**PROVIDED PASSAGE**.
- Theatrical release poster
- Directed by: Bouli Lanners
- Written by: Bouli Lanners
- Produced by: Catherine Bozorgan Jacques-Henri Bronckart Olivier Bronckart
- Starring: Bouli Lanners Albert Dupontel
- Cinematography: Jean-Paul De Zaeytijd
- Music by: Pascal Humbert
- Distributed by: Wild Bunch Distribution (France) O'Brother Distribution (Belgium)
- Release dates: 27 January 2016 (France); 24 February 2016 (Belgium);
- Running time: 98 minutes
- Countries: Belgium France
- Language: French
- Box office: $750,000

= The First, the Last =

2016 film

The First, the Last (Les Premiers, les Derniers) is a Belgian-French drama film written, directed by and starring Bouli Lanners. It was shown in the Panorama section at the 66th Berlin International Film Festival. At Berlin, it won the Prize of the Ecumenical Jury and the Europa Cinemas Label. It received eight nominations at the 7th Magritte Awards, winning five, including Best Film and Best Director for Lanners.

**PROBLEM DETAILS**. Write what comes next in the article on the film The First, the Last, picking up after its final sentence. The records that come next have no connection to the film article.

[Stored entries]

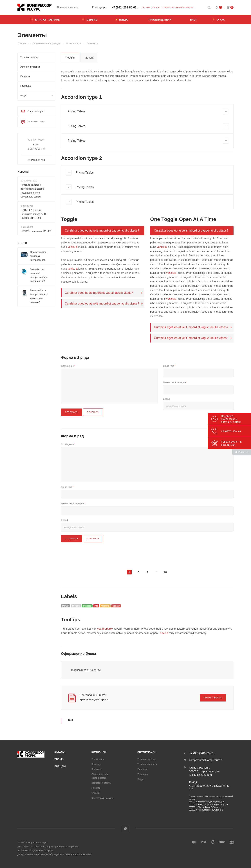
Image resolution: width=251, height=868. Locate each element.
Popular (70, 57)
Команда (96, 764)
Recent (89, 57)
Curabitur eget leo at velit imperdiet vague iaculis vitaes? (102, 230)
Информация (147, 752)
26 (165, 572)
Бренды (60, 766)
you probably (105, 628)
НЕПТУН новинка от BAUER (36, 231)
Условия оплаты (146, 759)
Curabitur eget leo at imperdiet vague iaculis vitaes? (99, 292)
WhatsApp (125, 828)
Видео (141, 779)
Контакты (96, 769)
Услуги (59, 759)
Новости (23, 172)
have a (164, 633)
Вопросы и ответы (101, 783)
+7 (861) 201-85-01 (124, 7)
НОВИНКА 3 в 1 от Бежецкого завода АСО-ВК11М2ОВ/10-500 (34, 214)
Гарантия (142, 769)
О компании (98, 759)
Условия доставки (147, 764)
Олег (36, 144)
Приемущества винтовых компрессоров (38, 256)
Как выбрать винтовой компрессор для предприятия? (39, 275)
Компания (99, 752)
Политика (143, 774)
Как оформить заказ (102, 798)
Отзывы (96, 793)
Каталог (60, 752)
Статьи (22, 243)
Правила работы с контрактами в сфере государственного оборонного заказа (32, 191)
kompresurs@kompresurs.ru (178, 7)
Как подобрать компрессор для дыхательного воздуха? (39, 296)
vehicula (72, 247)
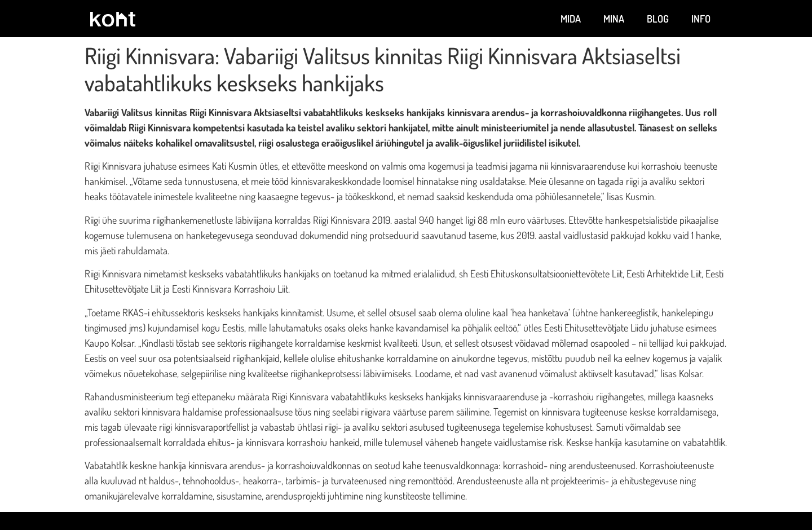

**TASK OUTPUT**.
==Cast==
- Albert Dupontel as Cochise
- Bouli Lanners as Gilou
- Suzanne Clément as Clara
- Michael Lonsdale as Jean-Berchmans
- David Murgia as Willy
- Aurore Broutin as Esther
- Philippe Rebbot as Jésus
- Serge Riaboukine as The Head Hunters
- Lionel Abelanski as The warehouse man
- Max von Sydow as The undertaker

==Production==
Filming took place between 6 February and 13 March 2015 in Artenay, Toury, Cercottes, Voves and Barmainville.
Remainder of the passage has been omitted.